Pasukan tersebut menggunakan pakaian musim dingin tentara Jepang hasil rampasan dan juga membawa senjata hasil rampasan Jepang.
Perahu mayang ditarik dengan kapal tunda, namun pukul 23.00 kapal tunda mengalami kerusakan mesin, dan menyebabkan terkatung katung di tengah laut.
Pada 4 April 1946 jam 06.00 tiba – tiba dari arah tenggara muncul kapal patroli Belanda yang besar. Kapten Laut Markadi langsung berinisiatif membuka seragam dan menyembunyikan senjata dengan maksud menyamar sebagai nelayan.
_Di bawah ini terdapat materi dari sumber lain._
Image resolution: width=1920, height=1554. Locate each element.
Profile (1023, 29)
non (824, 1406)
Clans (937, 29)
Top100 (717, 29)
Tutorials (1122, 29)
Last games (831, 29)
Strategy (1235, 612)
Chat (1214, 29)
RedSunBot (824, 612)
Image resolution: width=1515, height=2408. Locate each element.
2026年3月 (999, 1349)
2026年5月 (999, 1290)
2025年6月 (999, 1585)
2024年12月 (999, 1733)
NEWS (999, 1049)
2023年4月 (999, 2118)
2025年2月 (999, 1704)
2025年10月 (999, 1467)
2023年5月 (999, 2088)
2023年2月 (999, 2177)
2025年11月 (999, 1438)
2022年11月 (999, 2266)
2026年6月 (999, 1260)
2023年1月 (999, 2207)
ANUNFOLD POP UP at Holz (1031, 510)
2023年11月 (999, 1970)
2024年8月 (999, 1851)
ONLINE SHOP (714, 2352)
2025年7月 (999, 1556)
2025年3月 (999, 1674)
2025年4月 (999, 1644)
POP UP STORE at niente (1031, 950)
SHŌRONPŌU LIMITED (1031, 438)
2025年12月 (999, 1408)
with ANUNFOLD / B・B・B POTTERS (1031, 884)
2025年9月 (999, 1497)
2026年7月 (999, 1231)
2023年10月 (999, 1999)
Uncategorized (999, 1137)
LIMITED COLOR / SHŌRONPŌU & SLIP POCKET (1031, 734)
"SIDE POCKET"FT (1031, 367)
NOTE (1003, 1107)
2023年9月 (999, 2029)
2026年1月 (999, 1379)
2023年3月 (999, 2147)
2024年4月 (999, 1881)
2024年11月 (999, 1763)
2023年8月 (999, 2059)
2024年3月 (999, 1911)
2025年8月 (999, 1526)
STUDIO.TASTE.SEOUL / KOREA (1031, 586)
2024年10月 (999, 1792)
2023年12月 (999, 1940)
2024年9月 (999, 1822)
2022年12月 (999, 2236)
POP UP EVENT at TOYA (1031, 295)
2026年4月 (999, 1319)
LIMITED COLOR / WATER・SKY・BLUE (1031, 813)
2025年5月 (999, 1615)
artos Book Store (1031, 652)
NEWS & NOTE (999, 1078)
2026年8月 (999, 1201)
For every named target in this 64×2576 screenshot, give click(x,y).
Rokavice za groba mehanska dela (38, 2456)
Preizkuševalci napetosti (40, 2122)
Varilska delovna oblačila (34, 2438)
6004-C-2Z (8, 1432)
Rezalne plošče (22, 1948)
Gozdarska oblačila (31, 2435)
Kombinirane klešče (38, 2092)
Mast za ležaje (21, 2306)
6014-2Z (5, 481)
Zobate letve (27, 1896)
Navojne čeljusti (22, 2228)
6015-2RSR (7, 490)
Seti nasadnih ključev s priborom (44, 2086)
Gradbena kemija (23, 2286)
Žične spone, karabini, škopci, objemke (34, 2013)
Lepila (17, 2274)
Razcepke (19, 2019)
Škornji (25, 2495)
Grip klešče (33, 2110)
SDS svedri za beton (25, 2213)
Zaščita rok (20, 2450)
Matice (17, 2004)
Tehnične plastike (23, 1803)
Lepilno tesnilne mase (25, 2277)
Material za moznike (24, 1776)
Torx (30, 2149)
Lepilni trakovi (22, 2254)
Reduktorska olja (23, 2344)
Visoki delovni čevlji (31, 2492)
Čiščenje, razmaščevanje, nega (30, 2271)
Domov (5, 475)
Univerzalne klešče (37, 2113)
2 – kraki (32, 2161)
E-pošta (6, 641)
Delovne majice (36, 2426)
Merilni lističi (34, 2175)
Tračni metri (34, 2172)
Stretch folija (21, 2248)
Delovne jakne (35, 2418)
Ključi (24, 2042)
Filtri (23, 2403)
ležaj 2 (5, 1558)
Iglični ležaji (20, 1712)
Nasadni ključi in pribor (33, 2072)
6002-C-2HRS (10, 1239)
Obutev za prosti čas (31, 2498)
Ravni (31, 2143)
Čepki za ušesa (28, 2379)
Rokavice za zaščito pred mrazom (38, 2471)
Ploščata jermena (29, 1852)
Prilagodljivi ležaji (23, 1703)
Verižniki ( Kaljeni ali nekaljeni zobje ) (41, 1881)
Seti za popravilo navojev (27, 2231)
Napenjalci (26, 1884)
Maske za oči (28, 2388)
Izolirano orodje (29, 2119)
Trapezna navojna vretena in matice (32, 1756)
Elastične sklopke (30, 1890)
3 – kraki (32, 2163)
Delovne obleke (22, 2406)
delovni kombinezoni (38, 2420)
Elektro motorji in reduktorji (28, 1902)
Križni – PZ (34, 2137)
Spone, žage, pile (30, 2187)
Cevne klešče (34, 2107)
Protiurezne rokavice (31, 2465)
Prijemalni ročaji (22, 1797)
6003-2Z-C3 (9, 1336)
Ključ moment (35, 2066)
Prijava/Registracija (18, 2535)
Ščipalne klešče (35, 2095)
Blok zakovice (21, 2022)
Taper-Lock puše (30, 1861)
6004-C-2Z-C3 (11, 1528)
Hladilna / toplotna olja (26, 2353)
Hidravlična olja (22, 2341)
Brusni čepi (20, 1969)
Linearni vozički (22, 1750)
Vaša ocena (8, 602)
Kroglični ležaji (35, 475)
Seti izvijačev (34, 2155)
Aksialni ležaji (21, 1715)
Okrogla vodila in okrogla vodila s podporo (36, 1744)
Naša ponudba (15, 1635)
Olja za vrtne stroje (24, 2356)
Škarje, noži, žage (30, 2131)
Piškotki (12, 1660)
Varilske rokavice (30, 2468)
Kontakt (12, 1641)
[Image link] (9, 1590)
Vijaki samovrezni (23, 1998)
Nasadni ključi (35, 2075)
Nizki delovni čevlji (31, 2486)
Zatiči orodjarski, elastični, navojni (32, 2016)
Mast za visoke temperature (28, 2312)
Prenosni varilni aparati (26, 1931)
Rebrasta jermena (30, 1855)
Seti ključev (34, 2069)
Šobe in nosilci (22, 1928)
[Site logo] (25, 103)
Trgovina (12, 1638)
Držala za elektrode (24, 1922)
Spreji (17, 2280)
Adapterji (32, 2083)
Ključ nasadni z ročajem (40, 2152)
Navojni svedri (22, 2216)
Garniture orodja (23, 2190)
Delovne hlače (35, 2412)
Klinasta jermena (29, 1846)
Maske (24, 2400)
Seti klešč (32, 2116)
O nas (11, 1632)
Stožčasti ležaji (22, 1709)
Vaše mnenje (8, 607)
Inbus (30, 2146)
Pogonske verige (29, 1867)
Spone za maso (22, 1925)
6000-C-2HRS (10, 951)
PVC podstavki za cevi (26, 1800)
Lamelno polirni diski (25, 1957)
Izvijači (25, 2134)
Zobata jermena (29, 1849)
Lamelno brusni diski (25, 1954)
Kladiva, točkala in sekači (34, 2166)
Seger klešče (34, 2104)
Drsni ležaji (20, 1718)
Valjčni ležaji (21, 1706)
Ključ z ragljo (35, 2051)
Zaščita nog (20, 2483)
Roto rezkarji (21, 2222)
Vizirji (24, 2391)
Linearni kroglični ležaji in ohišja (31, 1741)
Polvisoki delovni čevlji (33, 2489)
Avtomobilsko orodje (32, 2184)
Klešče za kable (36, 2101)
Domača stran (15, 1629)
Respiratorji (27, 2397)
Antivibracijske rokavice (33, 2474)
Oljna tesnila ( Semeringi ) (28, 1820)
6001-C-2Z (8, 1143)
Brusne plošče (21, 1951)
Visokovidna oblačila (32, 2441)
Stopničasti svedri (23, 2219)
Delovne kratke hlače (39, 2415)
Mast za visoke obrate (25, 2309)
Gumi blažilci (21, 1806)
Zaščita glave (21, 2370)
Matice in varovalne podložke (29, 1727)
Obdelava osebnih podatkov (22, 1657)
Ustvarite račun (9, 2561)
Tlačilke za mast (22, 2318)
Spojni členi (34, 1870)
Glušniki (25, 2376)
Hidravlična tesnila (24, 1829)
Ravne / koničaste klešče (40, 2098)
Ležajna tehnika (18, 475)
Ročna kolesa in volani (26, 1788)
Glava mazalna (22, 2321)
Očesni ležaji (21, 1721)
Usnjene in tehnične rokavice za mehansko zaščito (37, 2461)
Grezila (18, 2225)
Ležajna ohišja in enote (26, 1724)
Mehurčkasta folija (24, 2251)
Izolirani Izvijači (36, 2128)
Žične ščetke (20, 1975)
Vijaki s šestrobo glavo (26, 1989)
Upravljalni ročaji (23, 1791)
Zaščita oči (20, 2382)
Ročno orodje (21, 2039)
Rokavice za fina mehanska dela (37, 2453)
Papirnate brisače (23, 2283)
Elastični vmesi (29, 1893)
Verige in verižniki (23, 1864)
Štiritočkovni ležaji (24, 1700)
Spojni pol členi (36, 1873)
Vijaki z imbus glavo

Ketika jarak sudah dekat komandan kapal Belanda memerintahkan “nelayan” Markadi untuk untuk melempar tali dengan maksud akan menarik kapal untuk dibawa ke pangkalan.
Ketika sudah mencapai jarak ideal, Kapten Markadi langsung memerintahkan pasukannya untuk menembak.
Saat terjadi pertempuran sengit, muncul kapal patroli lain yang mendekat dan pasukan M juga menghadang kapal kedua dengan senapan mesin berat sehingga kapal tersebut tidak bisa mendekat.
Kapal pertama yang di serang pun akhirnya terbakar dan tenggelam, Kapten Markadi pun memerintahkan kapal berputar halauan kembali menuju Banyuwangi.
Di malam harinya, Kapten Laut Markadi beserta pasukannya kembali naik perahu lagi dan berhasil mendarat di Pantai Klatakan Melaya.
Sesudah mendarat, pasukan langsung menyebrang jalan menuju Desa Peh untuk melakukan konsolidasi dan mengatur penggabungan dengan para pemuda dan rakyat Bali yang sudah dihubungi.
Pertempuran yang berlangsung tanggal 4 April 1946 tersebut berlangsung 15 menit, namun sudah cukup untuk berhasil mengalahkan musuh.